Honda Shadow RS - First Ride
Simple is Good
Ordinarily, the motorcycle industry is in a head-spinning technological arms race. A mad dash to feed technophiles their traction control and XM Radio; serve up ego-maniacs their astronomical engine-displacement figures; and deliver to mobile couch potatoes their heated seats. But there must be a few people like me left out there-people who just plain like to jump on something and ride it. People who feel that going 'round corners is the height of pleasure, and a good, torquey pull off the line is enough to make you halfway forget about who got voted off American Idol last Wednesday. Yes, there must be. Otherwise, Honda wouldn't have created the Shadow RS.
For the past 27 years, Honda has marched to the beat of a hypnotically steady drummer, pumping out one Shadow after another in the cruiser mold-complete with stretched forks, forward footpegs and a stooped-back riding position. But this year, something different happened: The Shadow became sporty, and not just through a deliberate shift in brochure lingo. The change is real.
I jumped on and found that the Shadow's athleticism begins with a more "standard-ish" seating position. It's got higher footpegs that sit closer to the seat, which make you feel stable in the saddle. You become a pilot, rather than a passenger. The whole riding position-from the feet, to the bum, to the hands-feels as natural as an office chair, desk and keyboard. And I mean that in a good way. The Shadow's low seat height is a boon to newer and shorter riders, but it fits taller folks fine (I'm 5-foot-10). The new peg position also increases cornering clearance, so a sporting slalom through the canyons doesn't necessarily translate into a sparks-flying, hard-parts-grinding slow race.
Despite weighing more than 500 pounds full of fuel, the RS feels nimble and light. On the road it turns easily and quickly, and in slow-speed maneuvers its low center of gravity makes it easy to control. Honestly, I thought there was a little romance at the junction of this bike's power and weight. Although Honda doesn't make power claims, a little bird told me the 745cc V-Twin pumps out around 42 horsepower and 45 lb.-ft. of torque. That doesn't sound like much, but it felt ideal in every situation: pulling away from stop lights, merging with freeway traffic and carving canyon sweepers.

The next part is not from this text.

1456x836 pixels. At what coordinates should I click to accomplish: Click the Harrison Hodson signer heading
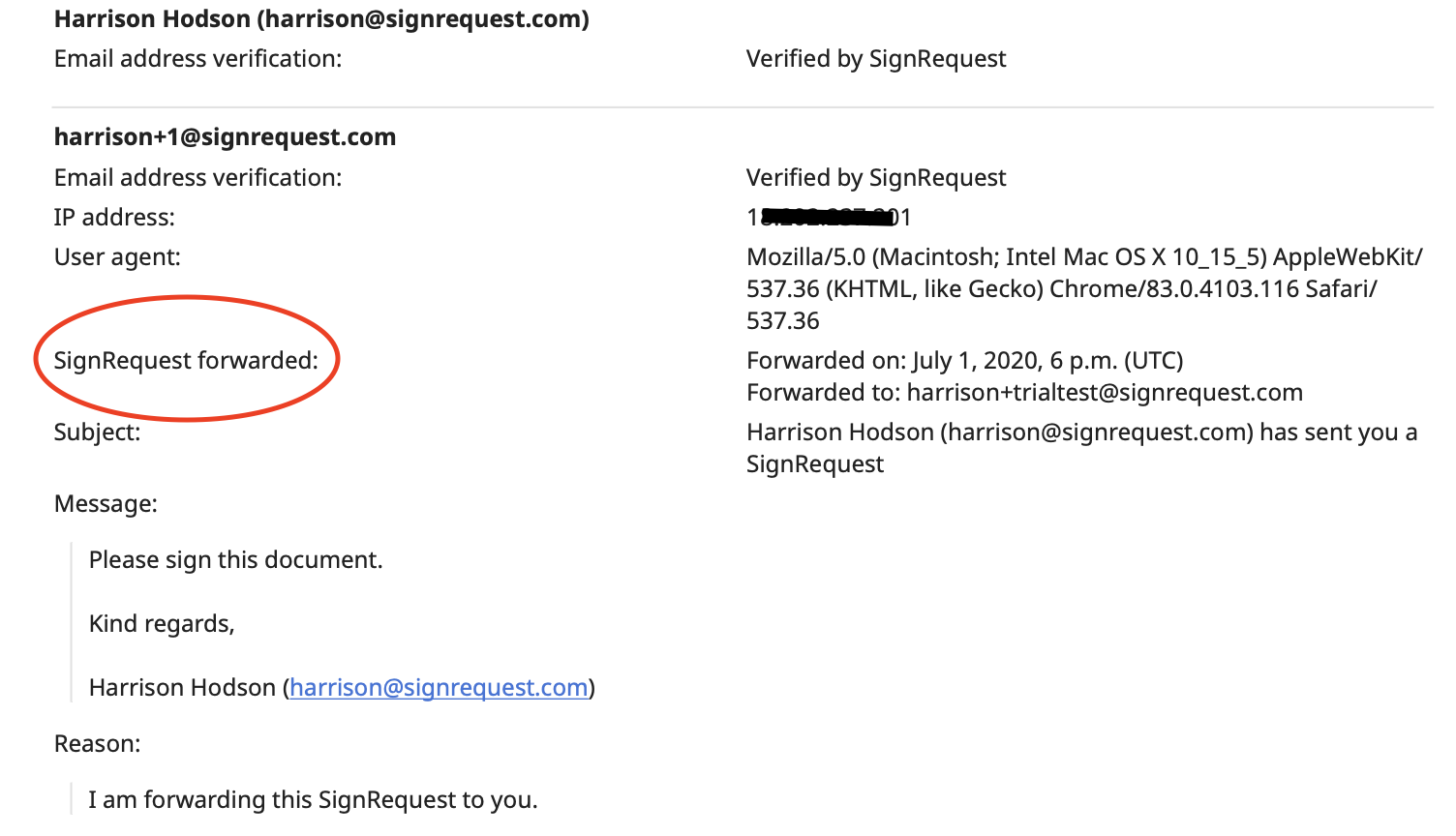click(321, 19)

The exhaust sounds just rumbly enough to make you nod your head, but not so out-rageous to make your neighbors shake theirs. Honda's PGM-FI (Programmed Fuel Injection) system makes for smooth power even when you climb in elevation, along with greater fuel economy and lower emissions than a comparable carbureted model. As one might expect from a Honda, the transmission is flawless and shifted without a single hiccup. Plus, the torquey power is predictable for newcomers and fun for veteran riders, because it provides a strong spread of oomph over a broad rpm range. Could Honda have put a few more horses in this "sporty" Shadow? Sure, but I never missed them.
Switching focus from going to stopping, the front brake lever activates a single disc, while the rear pedal triggers an old-school drum. While certainly not the most high-tech braking system, these do you a serious solid when you've got to get stopped. The sturdy 41mm fork held up to the hard-braking punishment and offers 4.6 inches of reasonably plush travel, while the preload-adjustable twin shocks provide 3.5 inches.
As for looks, the RS combines cruiser details with a sporty-standard profile. Honda tells us that the classic 2.8-gallon roadster tank and seat shape are inspired by the world of flat-track racing, and yes, there's a hint of Harley-Davidson Sportster. At a claimed 56 mpg, that should allow around 150 miles between fill-ups. Then, from the cruiser family tree, the Shadow gets its wire wheels, round headlight and touch of chrome, which contrast nicely with the Pearl White or Metallic Gray paint colors. The single circular gauge posted ahead of the fuel tank adheres to Honda's homage to simplicity and functionality, telling you everything you need and nothing you don't.
And that, in a nutshell, pretty much describes this bike: everything you need and nothing you don't. For just about everybody who likes riding motorcycles.